◆ Aim ◆
In the items below, copy out word for word the lines starting with the one containing "Describe the element at coordinates (275, 126)" and continuing through the one containing "static text displaying", including both of those lines.

◆ Input ◆
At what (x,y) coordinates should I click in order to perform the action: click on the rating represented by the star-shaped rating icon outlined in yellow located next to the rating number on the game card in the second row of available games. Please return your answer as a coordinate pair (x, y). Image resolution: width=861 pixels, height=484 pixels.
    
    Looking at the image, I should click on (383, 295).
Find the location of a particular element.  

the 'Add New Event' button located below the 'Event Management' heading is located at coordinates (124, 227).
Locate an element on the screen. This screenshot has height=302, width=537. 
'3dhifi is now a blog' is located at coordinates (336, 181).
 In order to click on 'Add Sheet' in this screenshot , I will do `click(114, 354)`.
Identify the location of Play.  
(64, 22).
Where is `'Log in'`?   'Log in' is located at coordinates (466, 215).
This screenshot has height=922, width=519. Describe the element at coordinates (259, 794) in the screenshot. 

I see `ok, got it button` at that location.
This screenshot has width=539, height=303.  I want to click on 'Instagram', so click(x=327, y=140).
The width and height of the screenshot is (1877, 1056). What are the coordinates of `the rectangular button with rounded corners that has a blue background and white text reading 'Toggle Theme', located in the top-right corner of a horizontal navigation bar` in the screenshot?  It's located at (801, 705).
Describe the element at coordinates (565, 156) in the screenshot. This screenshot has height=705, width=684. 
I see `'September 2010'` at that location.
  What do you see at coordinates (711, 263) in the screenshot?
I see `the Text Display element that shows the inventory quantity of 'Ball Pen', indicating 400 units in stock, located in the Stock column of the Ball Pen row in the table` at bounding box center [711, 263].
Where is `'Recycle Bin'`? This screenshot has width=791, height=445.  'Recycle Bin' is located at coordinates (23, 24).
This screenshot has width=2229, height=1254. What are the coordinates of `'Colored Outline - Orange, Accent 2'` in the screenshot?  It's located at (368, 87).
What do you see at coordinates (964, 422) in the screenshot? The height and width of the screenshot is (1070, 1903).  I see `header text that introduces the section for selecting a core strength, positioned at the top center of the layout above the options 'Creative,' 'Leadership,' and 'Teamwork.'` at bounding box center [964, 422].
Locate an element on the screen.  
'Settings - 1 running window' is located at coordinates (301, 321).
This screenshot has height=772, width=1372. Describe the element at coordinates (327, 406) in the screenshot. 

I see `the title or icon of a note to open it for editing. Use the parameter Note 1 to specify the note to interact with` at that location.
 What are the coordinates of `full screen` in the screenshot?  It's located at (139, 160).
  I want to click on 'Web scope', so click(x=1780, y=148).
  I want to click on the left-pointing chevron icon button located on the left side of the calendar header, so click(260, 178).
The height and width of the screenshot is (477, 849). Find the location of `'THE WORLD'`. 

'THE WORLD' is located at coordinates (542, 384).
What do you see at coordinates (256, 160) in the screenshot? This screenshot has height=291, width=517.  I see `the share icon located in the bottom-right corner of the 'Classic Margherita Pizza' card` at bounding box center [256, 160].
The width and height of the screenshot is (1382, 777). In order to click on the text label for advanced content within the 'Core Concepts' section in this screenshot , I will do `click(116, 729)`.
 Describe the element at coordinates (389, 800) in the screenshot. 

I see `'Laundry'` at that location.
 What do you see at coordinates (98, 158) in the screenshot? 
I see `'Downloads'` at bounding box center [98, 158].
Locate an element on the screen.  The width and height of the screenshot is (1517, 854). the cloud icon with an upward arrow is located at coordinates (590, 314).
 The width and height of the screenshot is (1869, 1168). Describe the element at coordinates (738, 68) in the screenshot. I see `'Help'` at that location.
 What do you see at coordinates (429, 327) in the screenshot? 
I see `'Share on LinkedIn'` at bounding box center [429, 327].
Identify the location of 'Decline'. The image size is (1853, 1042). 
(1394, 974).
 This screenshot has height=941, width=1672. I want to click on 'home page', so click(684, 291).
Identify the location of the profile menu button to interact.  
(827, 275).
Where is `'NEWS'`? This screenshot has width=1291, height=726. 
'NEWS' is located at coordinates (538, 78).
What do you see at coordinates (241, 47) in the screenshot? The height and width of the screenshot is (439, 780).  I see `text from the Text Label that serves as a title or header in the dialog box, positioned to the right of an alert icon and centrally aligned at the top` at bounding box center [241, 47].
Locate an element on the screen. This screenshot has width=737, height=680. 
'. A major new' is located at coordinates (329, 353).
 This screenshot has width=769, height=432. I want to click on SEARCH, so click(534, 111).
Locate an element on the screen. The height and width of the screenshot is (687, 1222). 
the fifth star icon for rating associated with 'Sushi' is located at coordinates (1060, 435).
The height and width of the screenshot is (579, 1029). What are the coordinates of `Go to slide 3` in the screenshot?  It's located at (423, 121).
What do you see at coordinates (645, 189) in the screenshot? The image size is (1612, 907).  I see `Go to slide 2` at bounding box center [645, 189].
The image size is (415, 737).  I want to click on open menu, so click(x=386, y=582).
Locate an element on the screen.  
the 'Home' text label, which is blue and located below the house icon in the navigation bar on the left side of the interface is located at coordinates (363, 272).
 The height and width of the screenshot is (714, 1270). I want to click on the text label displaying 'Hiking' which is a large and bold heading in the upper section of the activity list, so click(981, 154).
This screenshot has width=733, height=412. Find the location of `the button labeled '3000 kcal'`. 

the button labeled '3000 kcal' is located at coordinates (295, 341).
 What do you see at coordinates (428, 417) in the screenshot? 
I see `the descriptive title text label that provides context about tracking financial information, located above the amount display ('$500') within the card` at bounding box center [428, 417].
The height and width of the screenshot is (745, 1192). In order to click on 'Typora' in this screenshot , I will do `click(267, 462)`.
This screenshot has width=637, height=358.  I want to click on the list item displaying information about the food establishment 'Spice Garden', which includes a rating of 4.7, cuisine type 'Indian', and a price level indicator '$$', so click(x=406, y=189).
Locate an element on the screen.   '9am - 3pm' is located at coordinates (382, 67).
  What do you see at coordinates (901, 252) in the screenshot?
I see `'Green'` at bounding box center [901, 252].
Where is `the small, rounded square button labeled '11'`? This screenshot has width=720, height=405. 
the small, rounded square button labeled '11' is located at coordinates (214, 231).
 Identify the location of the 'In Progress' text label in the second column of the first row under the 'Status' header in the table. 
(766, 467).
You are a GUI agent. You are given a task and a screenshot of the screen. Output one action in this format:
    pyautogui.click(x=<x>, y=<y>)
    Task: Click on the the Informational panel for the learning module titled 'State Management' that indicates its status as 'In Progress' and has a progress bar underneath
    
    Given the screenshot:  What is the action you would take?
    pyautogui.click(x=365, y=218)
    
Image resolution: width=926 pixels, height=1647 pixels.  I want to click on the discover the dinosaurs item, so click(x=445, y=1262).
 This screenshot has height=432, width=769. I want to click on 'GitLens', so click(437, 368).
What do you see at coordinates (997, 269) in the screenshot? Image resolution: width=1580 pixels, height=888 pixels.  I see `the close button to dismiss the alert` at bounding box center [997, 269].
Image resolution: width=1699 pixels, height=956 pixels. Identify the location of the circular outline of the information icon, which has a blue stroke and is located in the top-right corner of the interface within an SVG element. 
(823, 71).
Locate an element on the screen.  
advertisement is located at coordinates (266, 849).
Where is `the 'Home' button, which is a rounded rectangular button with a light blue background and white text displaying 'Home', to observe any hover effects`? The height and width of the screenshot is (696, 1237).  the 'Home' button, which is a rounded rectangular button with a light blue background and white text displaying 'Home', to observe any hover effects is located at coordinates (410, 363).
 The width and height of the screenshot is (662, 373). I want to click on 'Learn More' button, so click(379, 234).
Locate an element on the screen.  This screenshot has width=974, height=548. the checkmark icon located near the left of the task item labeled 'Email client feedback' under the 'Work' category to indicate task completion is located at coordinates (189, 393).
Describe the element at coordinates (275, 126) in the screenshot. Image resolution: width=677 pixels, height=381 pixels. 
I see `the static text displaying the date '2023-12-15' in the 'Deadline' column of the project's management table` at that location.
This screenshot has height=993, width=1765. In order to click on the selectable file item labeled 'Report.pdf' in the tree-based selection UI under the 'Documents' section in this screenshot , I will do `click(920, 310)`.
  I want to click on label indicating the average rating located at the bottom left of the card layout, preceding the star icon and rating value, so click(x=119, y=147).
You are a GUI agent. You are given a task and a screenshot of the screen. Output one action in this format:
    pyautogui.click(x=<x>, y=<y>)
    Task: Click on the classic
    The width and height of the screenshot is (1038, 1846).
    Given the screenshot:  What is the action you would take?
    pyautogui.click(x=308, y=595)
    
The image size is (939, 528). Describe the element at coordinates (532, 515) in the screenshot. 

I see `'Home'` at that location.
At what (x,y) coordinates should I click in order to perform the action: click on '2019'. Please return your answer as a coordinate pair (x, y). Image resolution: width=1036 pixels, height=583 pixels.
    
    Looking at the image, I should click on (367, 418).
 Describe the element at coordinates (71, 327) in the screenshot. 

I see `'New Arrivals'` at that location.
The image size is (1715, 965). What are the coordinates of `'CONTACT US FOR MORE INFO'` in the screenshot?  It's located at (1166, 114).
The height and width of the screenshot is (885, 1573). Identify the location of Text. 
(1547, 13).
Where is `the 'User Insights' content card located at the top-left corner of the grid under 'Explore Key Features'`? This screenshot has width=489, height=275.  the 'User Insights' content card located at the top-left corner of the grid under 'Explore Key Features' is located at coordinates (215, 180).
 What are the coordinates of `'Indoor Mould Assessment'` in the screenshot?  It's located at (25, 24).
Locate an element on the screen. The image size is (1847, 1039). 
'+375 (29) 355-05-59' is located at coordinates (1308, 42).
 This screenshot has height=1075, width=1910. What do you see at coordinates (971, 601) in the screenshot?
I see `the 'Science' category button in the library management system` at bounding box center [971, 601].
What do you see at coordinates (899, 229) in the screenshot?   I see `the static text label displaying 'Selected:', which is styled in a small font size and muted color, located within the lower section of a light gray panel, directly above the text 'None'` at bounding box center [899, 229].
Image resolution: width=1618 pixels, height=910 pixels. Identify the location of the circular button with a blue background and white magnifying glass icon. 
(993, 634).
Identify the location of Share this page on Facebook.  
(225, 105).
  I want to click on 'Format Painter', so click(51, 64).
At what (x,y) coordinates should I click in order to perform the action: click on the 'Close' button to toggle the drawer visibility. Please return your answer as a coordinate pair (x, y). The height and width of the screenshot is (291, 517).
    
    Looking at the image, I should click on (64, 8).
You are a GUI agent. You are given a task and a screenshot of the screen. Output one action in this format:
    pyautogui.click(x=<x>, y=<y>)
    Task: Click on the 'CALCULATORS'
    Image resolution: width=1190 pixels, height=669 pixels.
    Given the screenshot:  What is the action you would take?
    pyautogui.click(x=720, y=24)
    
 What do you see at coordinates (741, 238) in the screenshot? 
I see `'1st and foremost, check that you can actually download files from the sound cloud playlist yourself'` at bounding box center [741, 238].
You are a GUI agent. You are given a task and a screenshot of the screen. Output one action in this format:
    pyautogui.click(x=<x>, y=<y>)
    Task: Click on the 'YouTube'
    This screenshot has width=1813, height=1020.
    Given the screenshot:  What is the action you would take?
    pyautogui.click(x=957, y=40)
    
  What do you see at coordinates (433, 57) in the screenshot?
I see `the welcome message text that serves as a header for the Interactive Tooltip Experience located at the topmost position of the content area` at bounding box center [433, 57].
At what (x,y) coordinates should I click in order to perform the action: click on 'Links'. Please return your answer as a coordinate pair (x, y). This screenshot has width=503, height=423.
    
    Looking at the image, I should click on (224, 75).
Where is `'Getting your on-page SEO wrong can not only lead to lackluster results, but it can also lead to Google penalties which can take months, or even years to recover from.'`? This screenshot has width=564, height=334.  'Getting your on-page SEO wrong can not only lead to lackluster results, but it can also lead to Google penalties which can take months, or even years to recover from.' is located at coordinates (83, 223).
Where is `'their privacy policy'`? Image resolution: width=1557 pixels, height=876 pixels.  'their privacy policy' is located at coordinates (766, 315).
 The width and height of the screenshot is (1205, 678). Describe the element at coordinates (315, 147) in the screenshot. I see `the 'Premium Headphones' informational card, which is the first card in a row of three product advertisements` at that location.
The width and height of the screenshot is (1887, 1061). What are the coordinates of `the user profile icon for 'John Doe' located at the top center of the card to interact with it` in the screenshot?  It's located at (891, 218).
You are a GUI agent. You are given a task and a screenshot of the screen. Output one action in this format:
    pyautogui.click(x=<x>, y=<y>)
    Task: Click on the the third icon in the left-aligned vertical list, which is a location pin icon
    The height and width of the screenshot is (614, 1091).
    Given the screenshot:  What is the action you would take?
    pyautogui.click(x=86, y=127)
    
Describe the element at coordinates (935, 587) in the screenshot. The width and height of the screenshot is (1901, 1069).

◆ Problem solution ◆
Describe the element at coordinates (275, 126) in the screenshot. Image resolution: width=677 pixels, height=381 pixels. 
I see `the static text displaying the date '2023-12-15' in the 'Deadline' column of the project's management table` at that location.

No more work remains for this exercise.